• _WHAT YOU ARE ASKED TO DO_
Pictures aside, copy exactly each line from the one that holds "Image resolution: width=428" through the last line of the records below.

• _SUPPLIED MATERIAL_
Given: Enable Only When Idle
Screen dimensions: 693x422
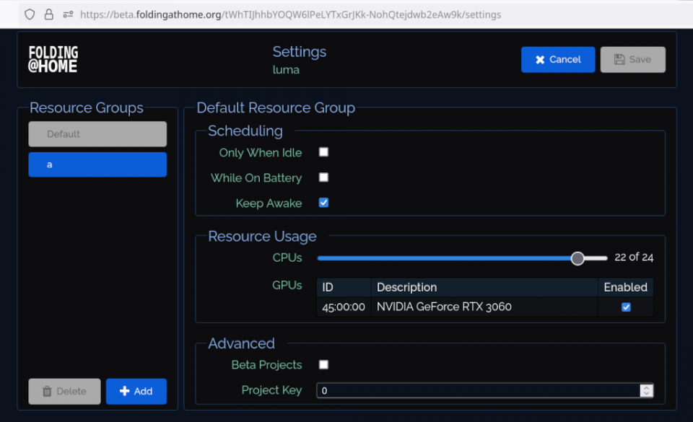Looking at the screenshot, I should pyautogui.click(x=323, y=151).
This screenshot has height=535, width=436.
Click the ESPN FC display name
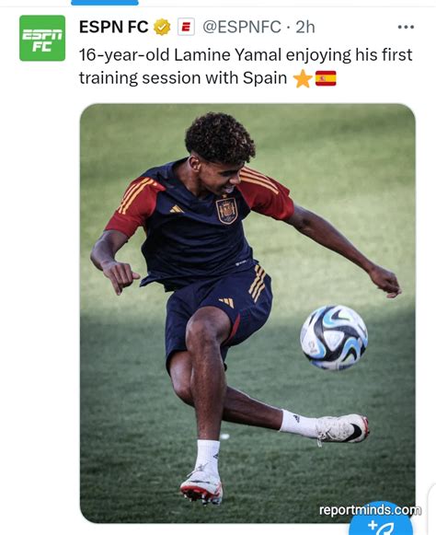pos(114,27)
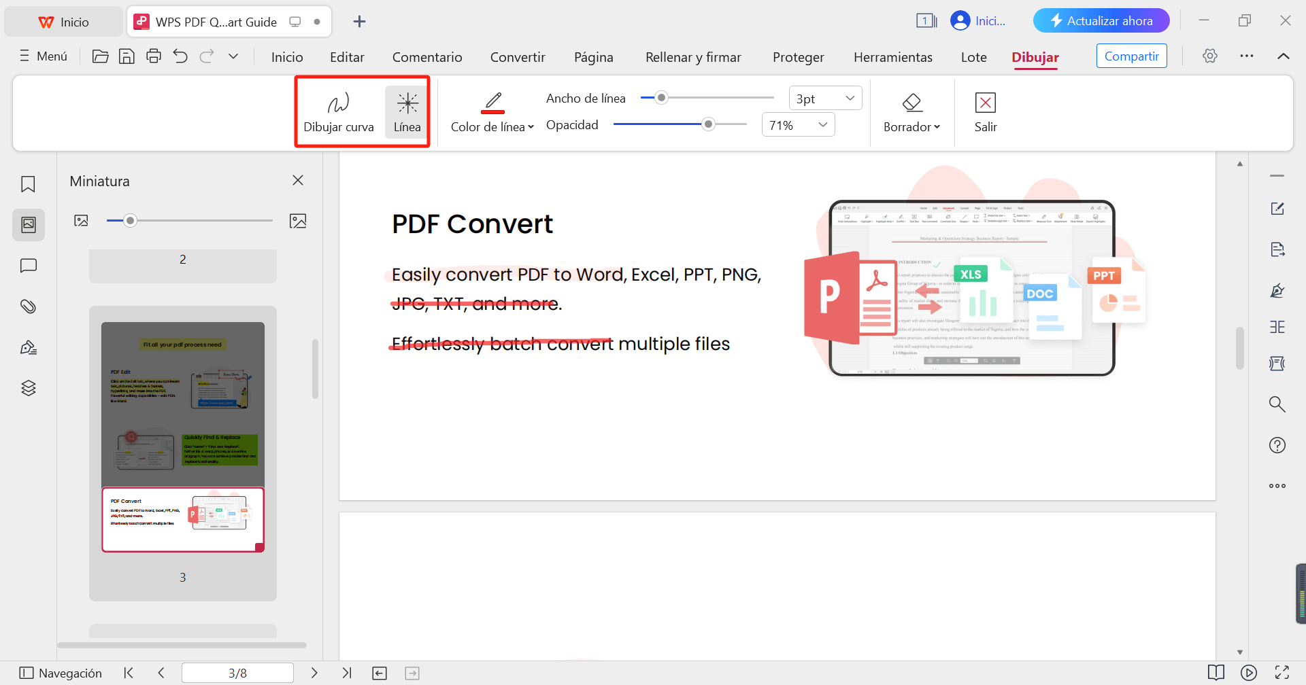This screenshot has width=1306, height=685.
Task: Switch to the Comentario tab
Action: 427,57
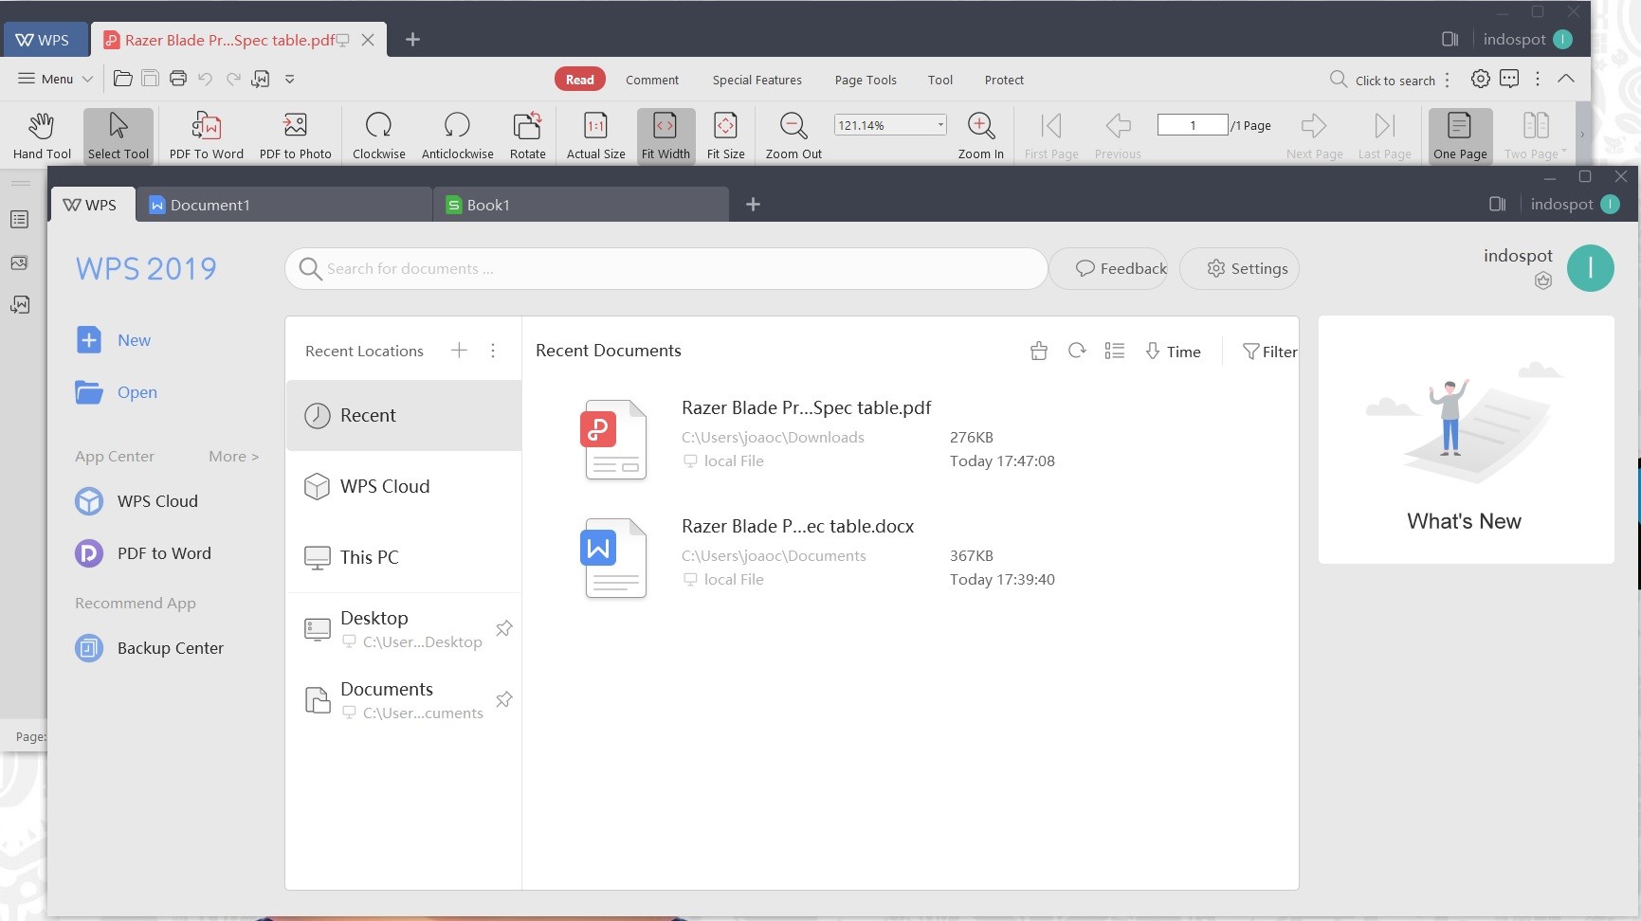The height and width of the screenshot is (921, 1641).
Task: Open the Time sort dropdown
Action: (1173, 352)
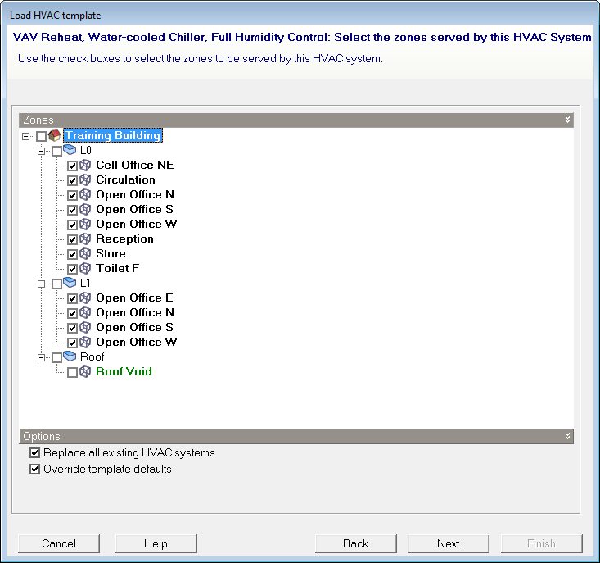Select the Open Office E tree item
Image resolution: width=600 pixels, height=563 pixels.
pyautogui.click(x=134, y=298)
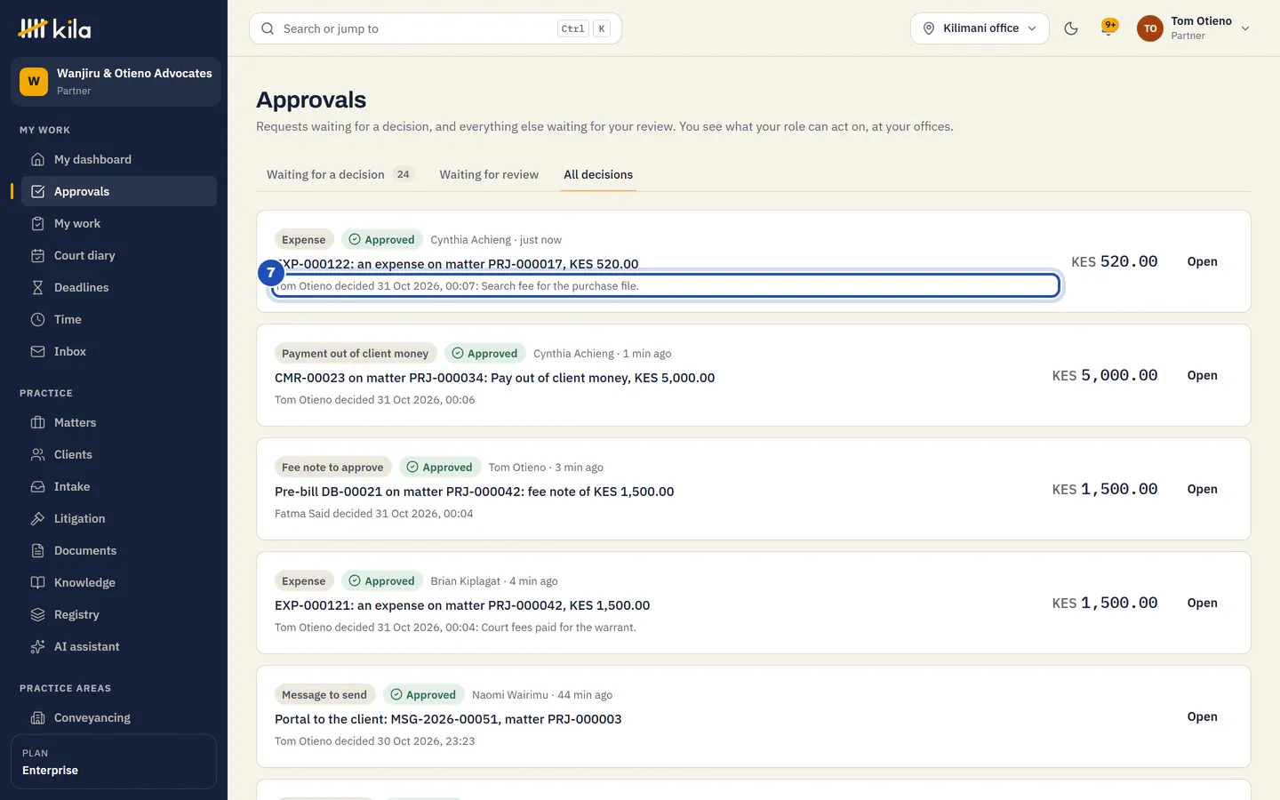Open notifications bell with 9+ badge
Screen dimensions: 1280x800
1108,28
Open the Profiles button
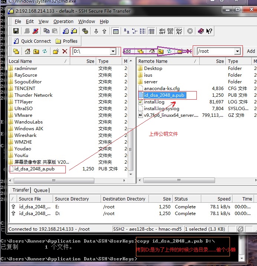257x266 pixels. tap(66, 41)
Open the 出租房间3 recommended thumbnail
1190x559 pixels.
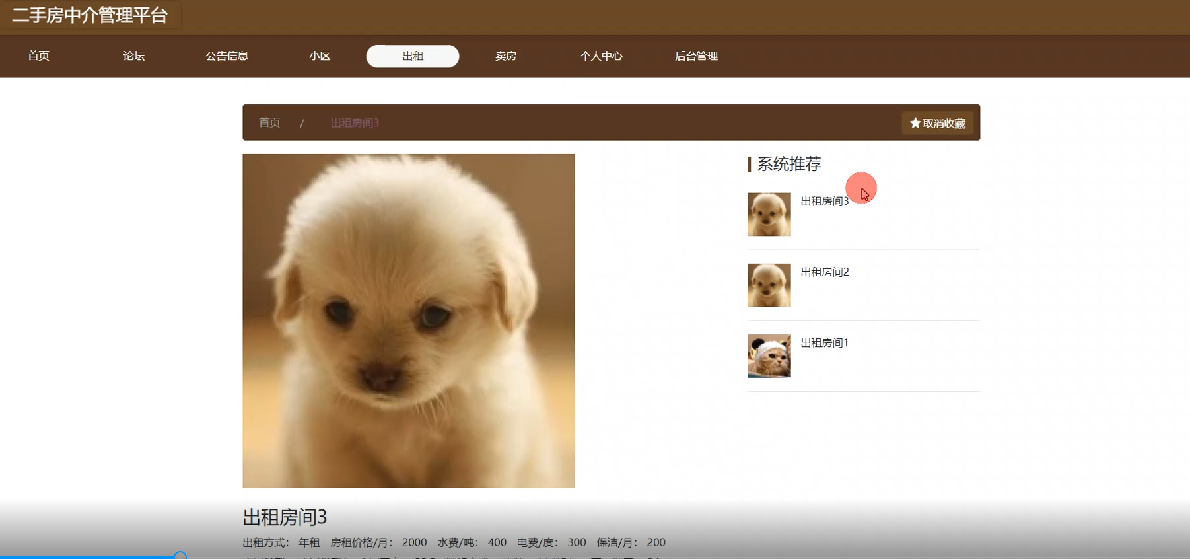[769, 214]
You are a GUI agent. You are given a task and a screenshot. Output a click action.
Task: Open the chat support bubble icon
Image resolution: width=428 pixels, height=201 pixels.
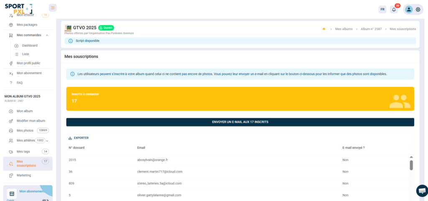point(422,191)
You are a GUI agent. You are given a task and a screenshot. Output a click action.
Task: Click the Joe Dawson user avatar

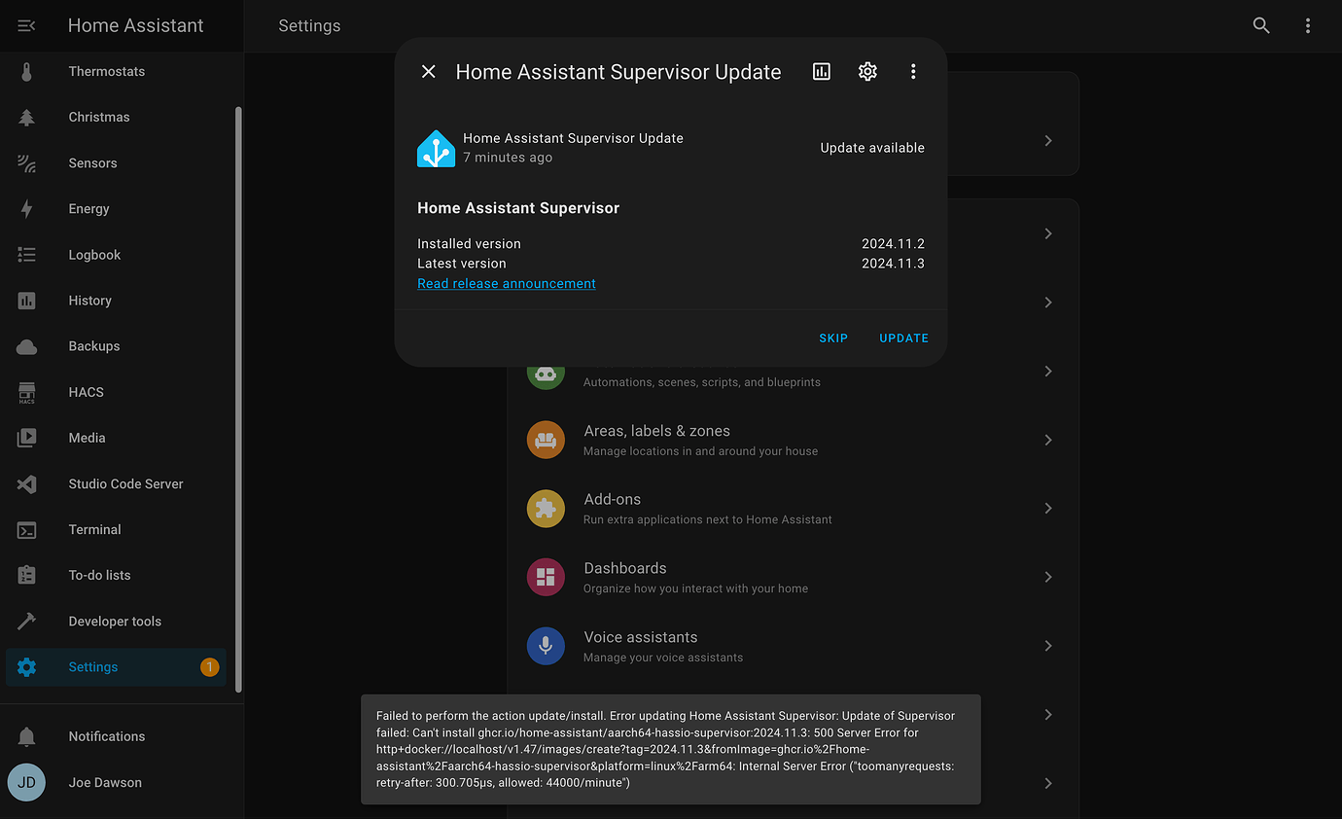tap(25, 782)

• _EXERCISE OUTPUT_
Image resolution: width=428 pixels, height=201 pixels.
point(422,191)
You are a GUI agent. You are given a task and a screenshot. Output a click action.
Task: Click the Joe Dawson user avatar

tap(25, 782)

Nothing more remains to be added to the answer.